Like a grunge-generation descendant of the Social Magic Realist Philip Evergood, Merlin Carpenter has created a suite of brushy, intentionally clumsy and overbearingly sentimental paintings that allegorize the plight of poor urban children. A boy in huge sneakers and a Lakers T-shirt, observed by a mother and child, resembles an Op-Ed page cartoon about escapist dreams of athletic success. ''The Graduate,'' a barefoot boy with a big Afro and an outsize, rolled diploma under one arm, is a lesson about realistic achievement against the odds, while two boys in hip-hop wear, one aiming a handgun at himself, illustrate suicidal tendencies nurtured by poverty.

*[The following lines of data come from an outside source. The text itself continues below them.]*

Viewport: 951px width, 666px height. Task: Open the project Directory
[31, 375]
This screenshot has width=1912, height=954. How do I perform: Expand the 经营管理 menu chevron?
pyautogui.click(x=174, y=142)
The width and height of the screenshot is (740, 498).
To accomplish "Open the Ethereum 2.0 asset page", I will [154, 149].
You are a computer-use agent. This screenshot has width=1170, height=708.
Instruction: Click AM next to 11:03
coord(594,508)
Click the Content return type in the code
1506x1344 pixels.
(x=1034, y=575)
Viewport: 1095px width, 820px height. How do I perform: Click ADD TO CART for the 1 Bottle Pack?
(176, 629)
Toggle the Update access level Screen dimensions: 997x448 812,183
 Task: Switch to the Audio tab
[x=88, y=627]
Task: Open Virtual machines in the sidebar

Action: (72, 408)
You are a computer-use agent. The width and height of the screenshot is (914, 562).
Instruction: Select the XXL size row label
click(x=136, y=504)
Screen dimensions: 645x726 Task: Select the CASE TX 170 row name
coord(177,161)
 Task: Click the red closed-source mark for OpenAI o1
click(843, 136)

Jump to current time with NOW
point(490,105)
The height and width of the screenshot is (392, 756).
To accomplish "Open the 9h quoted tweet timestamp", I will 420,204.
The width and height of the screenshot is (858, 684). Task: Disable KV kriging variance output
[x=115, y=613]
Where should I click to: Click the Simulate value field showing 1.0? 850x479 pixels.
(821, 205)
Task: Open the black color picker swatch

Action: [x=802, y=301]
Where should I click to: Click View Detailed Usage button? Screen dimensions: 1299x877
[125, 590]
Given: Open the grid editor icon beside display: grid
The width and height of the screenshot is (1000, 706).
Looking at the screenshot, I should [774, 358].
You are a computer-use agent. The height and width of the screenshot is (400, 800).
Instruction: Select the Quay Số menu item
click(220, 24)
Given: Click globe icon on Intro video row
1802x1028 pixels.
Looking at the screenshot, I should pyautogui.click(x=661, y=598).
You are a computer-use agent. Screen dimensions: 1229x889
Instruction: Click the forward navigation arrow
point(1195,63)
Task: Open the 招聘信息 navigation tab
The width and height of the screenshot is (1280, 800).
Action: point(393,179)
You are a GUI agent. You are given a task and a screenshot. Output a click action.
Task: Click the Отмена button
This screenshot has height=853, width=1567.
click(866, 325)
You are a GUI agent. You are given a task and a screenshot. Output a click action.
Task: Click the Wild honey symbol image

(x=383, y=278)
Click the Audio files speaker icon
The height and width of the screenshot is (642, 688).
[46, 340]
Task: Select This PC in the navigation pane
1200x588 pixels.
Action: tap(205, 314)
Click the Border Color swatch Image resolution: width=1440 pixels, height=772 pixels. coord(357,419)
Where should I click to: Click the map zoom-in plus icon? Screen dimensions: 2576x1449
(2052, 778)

You get the impression that something is being mocked here, but it's not clear exactly what. In the middle of the gallery, the artist has made two constructions of paint-spattered Masonite -- sections of a studio floor -- and hung fashionable black dresses on them. This is supposed to represent the world of high art from which most of Mr. Carpenter's underprivileged subjects are likely to remain distant.


It is perhaps a pre-emptive, self-critical strike intended to acknowledge the artist's own privileged status. Still, you are left to wonder -- irritably -- whether the exhibition as a whole is making fun of liberal good intentions, clichés of Social Realism or something more obscure.